Erst heute bin ich auf einen interessanten Artikel von Ulrike Herrmann, Wirtschaftsredakteurin der taz, in der April-Ausgabe von Le Monde diplomatique gestoßen: „Über das Ende des Kapitalismus[2]“. Schon mit dem Einstieg macht sie deutlich, in welchem derzeit unauflösbaren Dilemma wir feststecken.
Der Kapitalismus ist zum Untergang verdammt. Er benötigt Wachstum, aber in einer endlichen Welt kann es unendliches Wachstum nicht geben. Viele Kapitalismuskritiker frohlocken, sobald sie diese Prognose hören, doch darf man sich das Ende nicht friedlich vorstellen. Der Kapitalismus wird chaotisch und brutal zusammenbrechen – nach allem, was man bisher weiß.

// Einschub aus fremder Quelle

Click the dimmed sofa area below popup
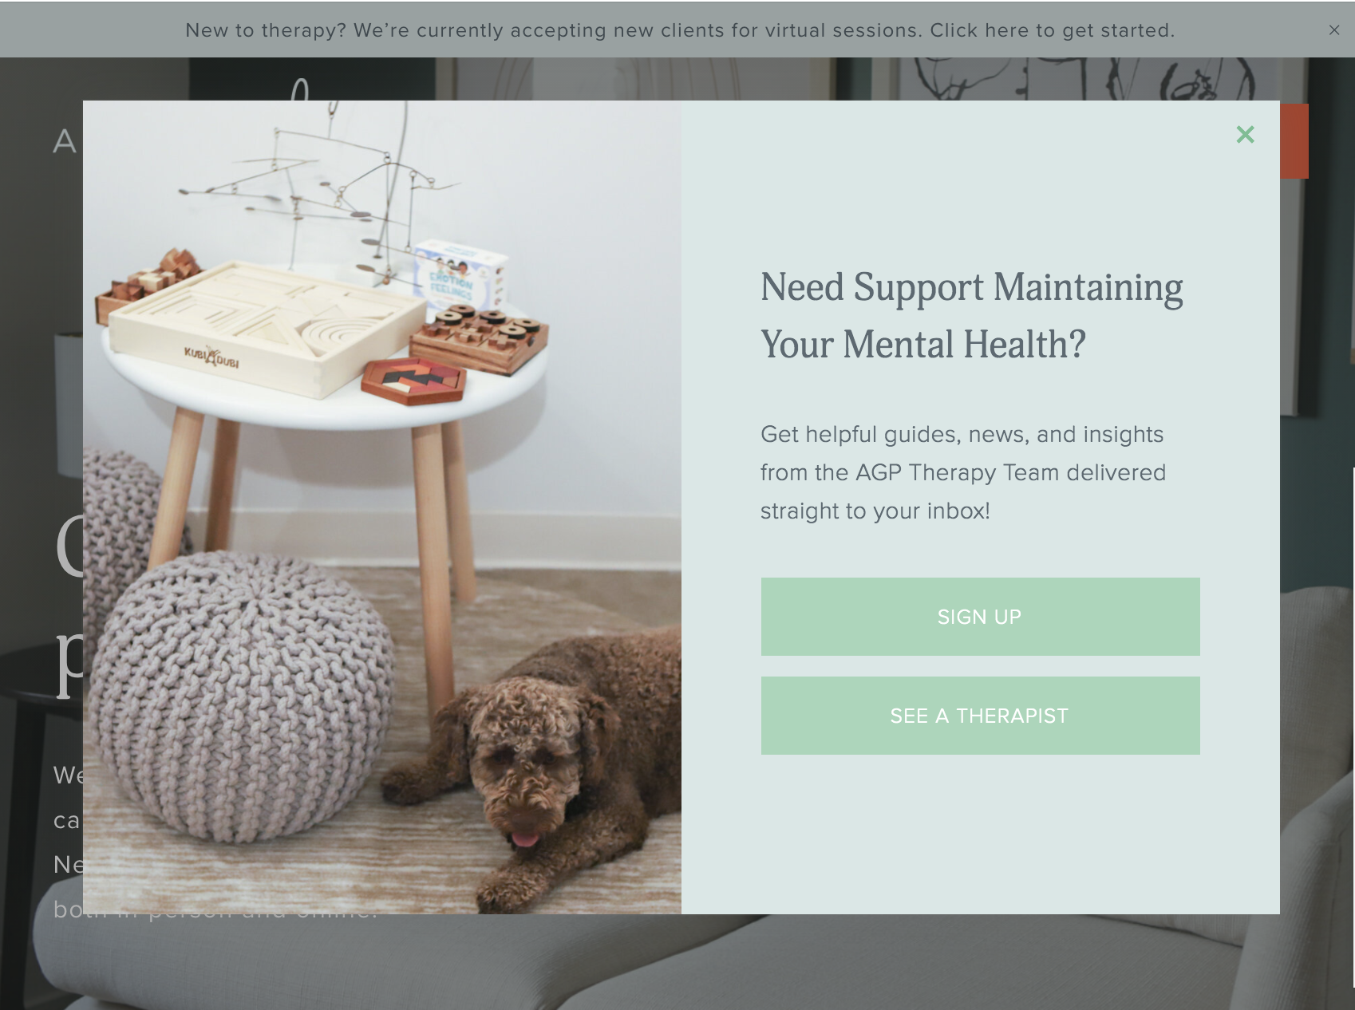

Die Energieeinsparungen der letzten Jahrzehnte haben sich aufgrund des „Rebound Effect“ in der Summe nicht positiv ausgewirkt, unser Energieverbrauch ist durch mehr Konsum gestiegen. Herrmann beschreibt, warum uns all die vielen guten und sinnvollen Ansätze wie nachhaltiges Wachstum, wie Grundeinkommen, wie Gemeinwohlökonomie nicht aus der Wachstumsfalle befreien. Viele Ideen setzen beim individuellen Handeln, auf regionaler und lokaler Ebene an. Was fehlt, ist ein volkswirtschaftlich vernünftiger Ansatz.
Ohne Wachstum müssen die Unternehmen also Verluste fürchten. Sobald aber Profite ausbleiben, investieren die Unternehmen nicht mehr, und ohne Investitionen bricht die Wirtschaft zusammen. (…)

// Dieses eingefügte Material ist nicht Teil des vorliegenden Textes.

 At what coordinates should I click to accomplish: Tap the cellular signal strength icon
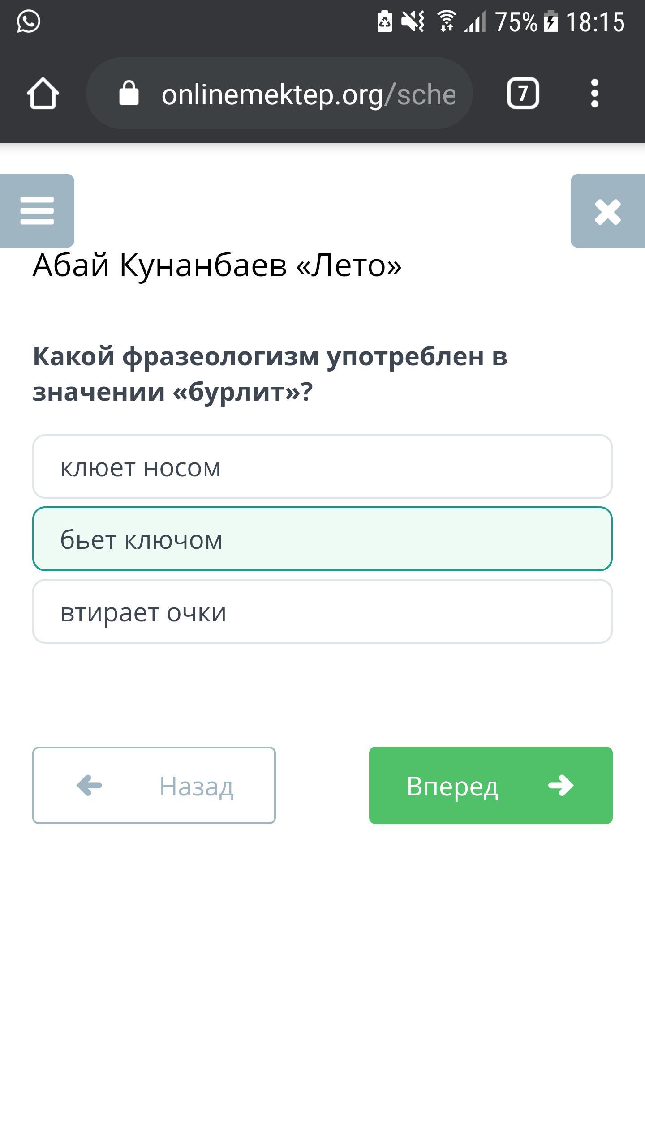coord(475,21)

Wenn man Wachstum verhindert, wäre der Kapitalismus zwar beendet, aber das Ergebnis wäre nicht jene ökologische Kreislaufwirtschaft, die sich Umweltschützer erhoffen. Es wäre eine Wirtschaft im freien Fall, die Panik erzeugt. Die Menschen erschüttert es zutiefst, wenn sie ihren Arbeitsplatz und ihr Einkommen verlieren. Alle großen Wirtschaftskrisen waren ungemein gefährlich – auch für die Demokratie.
Also muss der Kapitalismus weiter wachsen und damit seine bzw. auch unsere Existenzgrundlage zerstören. Derzeit gibt es auch noch keinen Weg, wie wir auf eine ökologische Wirtschaft umstellen können, allein ein Flug nach New York produziert mehr CO2 als wir pro Jahr und Kopf verbrauchen dürfen, wenn wir den nachfolgenden Generationen, also auch unseren (!) Kindern eine lebenswerte Umwelt erhalten wollen.

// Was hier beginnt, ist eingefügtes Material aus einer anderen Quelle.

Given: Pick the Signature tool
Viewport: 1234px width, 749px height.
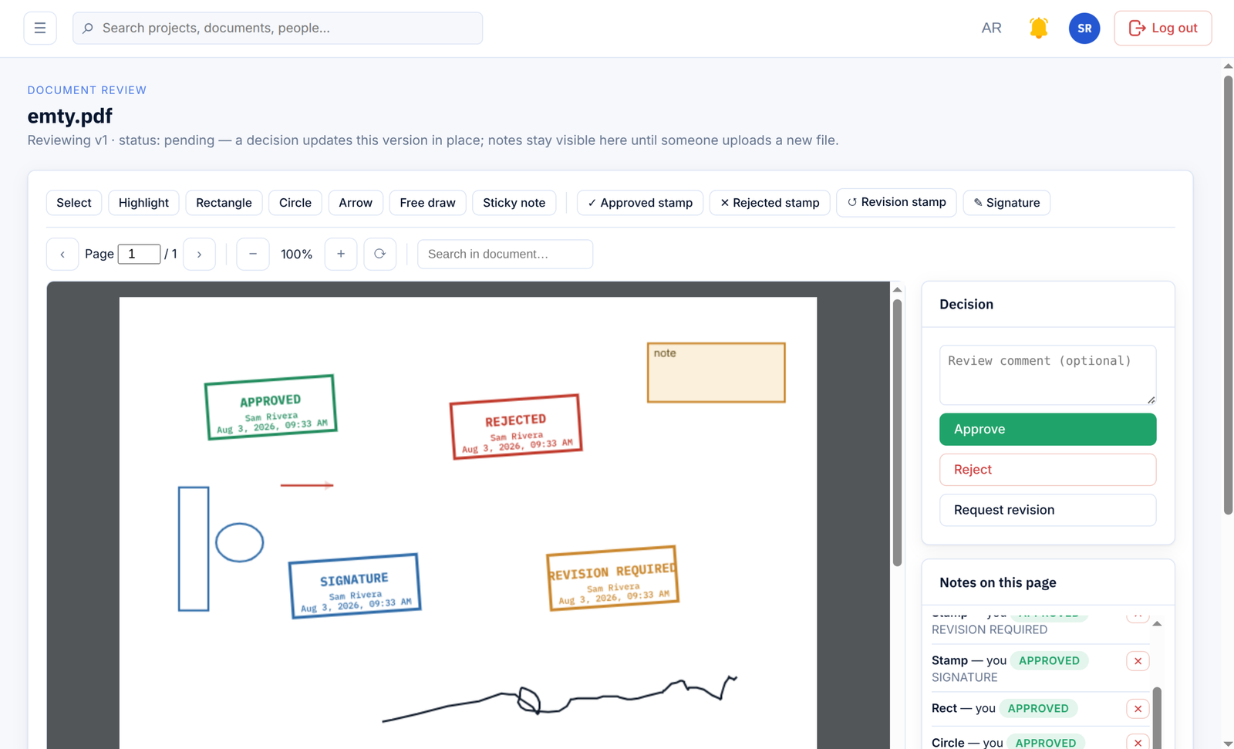Looking at the screenshot, I should click(1006, 203).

Der Artikel von Ulrike Herrmann bietet keine Lösung an, sie ist, ohne dass es explizit gesagt wird, innerhalb des kapitalistischen Systems auch nicht zu finden. Das ist zumindest der einzige Schluss, der einem als Leser bleibt.
Der Kapitalismus erscheint wie ein Fluch. Er hat den Reichtum und den technischen Fortschritt ermöglicht, der es eigentlich erlauben würde, mit wenig Arbeit auszukommen. Aber stattdessen muss unverdrossen weiterproduziert werden, obwohl das in den Untergang führt.
In dieser Zwangslage bleibt nur ein pragmatisches Trotzdem: trotzdem möglichst wenig fliegen, trotzdem Abfall vermeiden, trotzdem auf Wind und Sonne setzen, trotzdem biologische Landwirtschaft betreiben. Aber man sollte sich nicht einbilden, dass dies rundum „grünes“ Wachstum ist. Wie man den Kapitalismus transformieren kann, ohne dass er chaotisch zusammenbricht – dies muss erst noch erforscht werden.
Lesenswert ist der Beitrag allemal, und wir müssen in der Tat darüber nachdenken, und dies vor allem gemeinsam, wie ein Entrinnen aus dieser Sackgasse, dieser Wachstumsfalle ohne das große Chaos gelingen kann. Hilfreich, so denke ich, wäre zum Beispiel zu überlegen, welche Bereiche der Grundversorgung, der Daseinsvorsorge nicht (mehr) kapitalistischen Marktbedingungen unterworfen werde dürfen.
Die Diskussion über Alternativen ist dringend zu führen, werden doch die Gestaltungsspielräume nicht zuletzt wegen Abkommen wie CETA und TTIP, wegen der Klimaveränderungen, wegen der zunehmenden Entkoppelung der Wirtschaft von demokratischer Kontrolle immer geringer.
Wir müssen jetzt beginnen.
Bildquelle: Johannes Ortner [1] / CC BY-NC 2.0 [2]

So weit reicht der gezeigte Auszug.